Te mostramos cómo son los hijos de Mario Conde y su implicación en la trama © Proporcionado por Vanitatis Te mostramos cómo son los hijos de Mario Conde y su implicación en la trama

Nostalgia insular entre rejas

"Hace de esto 35 años. Y desde entonces nunca he faltado, salvo cuando me lo han impedido reteniéndome en lugares bastante poco confortables. Tengo que decirles que en aquellos veranos, que no fueron pocos, que estuve encerrado, en un almacén en el que trabajaba para los presos, existía un pequeño orificio de entrada de aire y luz. Todas las tarde, cuando se ponía el sol y el calor podía ser más llevadero, me sentaba en una silla y miraba por aquel orificio la luz. Y soñaba. Soñaba con Mallorca, Imaginaba a mi familia, a mis amigos, las puestas de sol del poniente en Pollensa, las calas de la Costa Norte... En fin, soñaba y soñar sin nostalgia, soñar con cariño, es una forma de vivir en el corazón lo que no puedes vivir en el exterior".

El fantasma de Can Poleta

"Y nosotros, mi familia y yo, queríamos y queremos a ese trozo de tierra al que llaman Can Poleta, que luego descubrí que quiere decir casa del napolitano, así que allí vivió un napolitano y también, según me dijeron, un fantasma inglés, al que llamaban Oliver. Recuerdo que cuando era presidente del Banco, los encargados de mi seguridad, que dormían en la torre de Can Poleta, decían que oían ruidos raros por las noches. Yo les expliqué que era Oliver, el fantasma. Y, a pesar de que se dedicaban a la seguridad, tenían miedo y no quería subir a dormir allí".

La locura necesaria

"Por cierto, ¿alguien conoce un espectáculo más impresionante que una tormenta de finales de agosto sentado en una piedra en las cercanías de Lluch? Es maravilloso. Dicen que hay que estar un poco loco. Pero es que para vivir la vida en plenitud un poco de locura, no mucha, pero un poco de locura es necesaria.

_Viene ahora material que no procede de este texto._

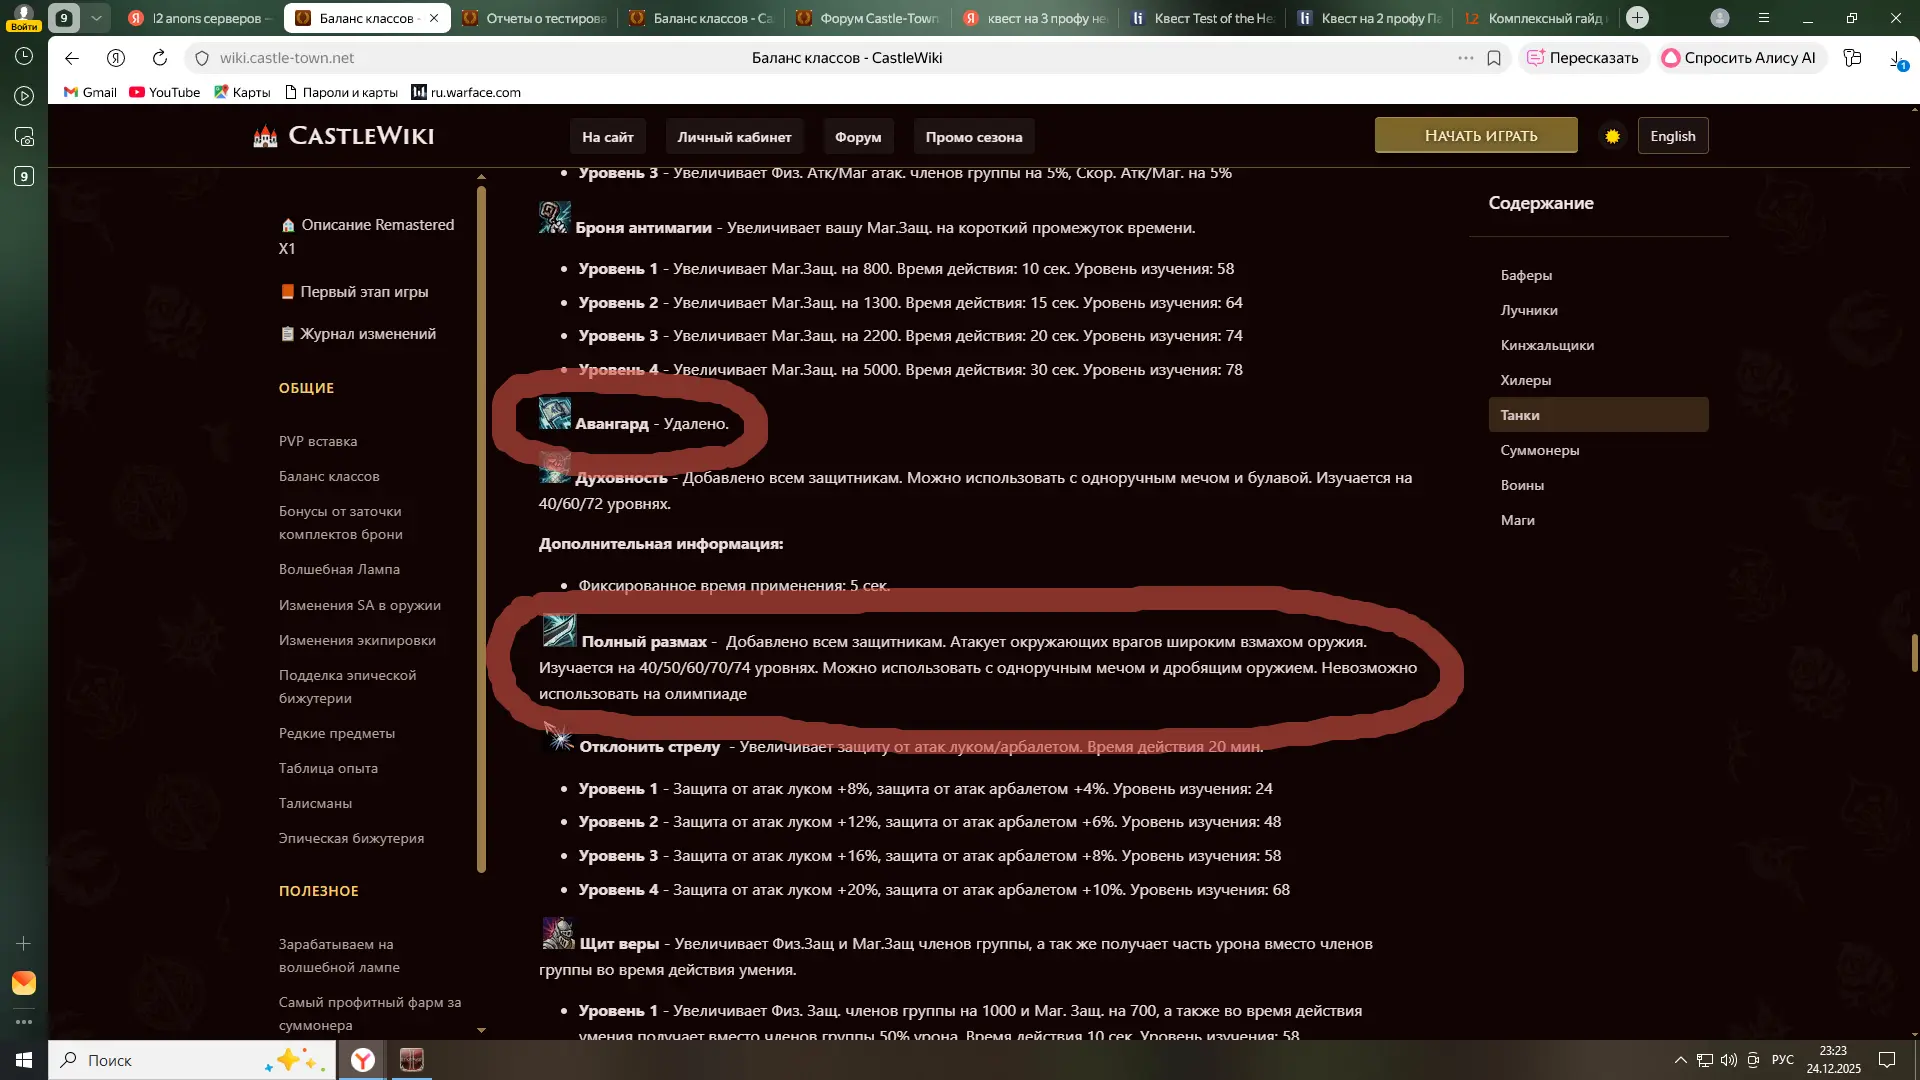Viewport: 1920px width, 1080px height.
Task: Open the Yandex Browser taskbar icon
Action: tap(363, 1060)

Si no nos acartonamos".

La muerte de su mujer

"Lourdes, contra todos los médicos oficiales, contra todos los que diagnosticaban su estado, quiso venir aquí, a Mallorca, a ver sus tierras, a sentir su mar, a estar con Biel y María, con las piedras de su casa, con sus olivos, con sus amaneceres, con sus atardeceres, con las arenas de sus playas, con sus recuerdos. Silenciosa paseaba más cansada físicamente, pero más llena de ternura en su alma. Vino a despedirse. Yo diría que vino a quedarse aquí. Quería que su espíritu quedara por siempre prendido de este rincón de la tierra".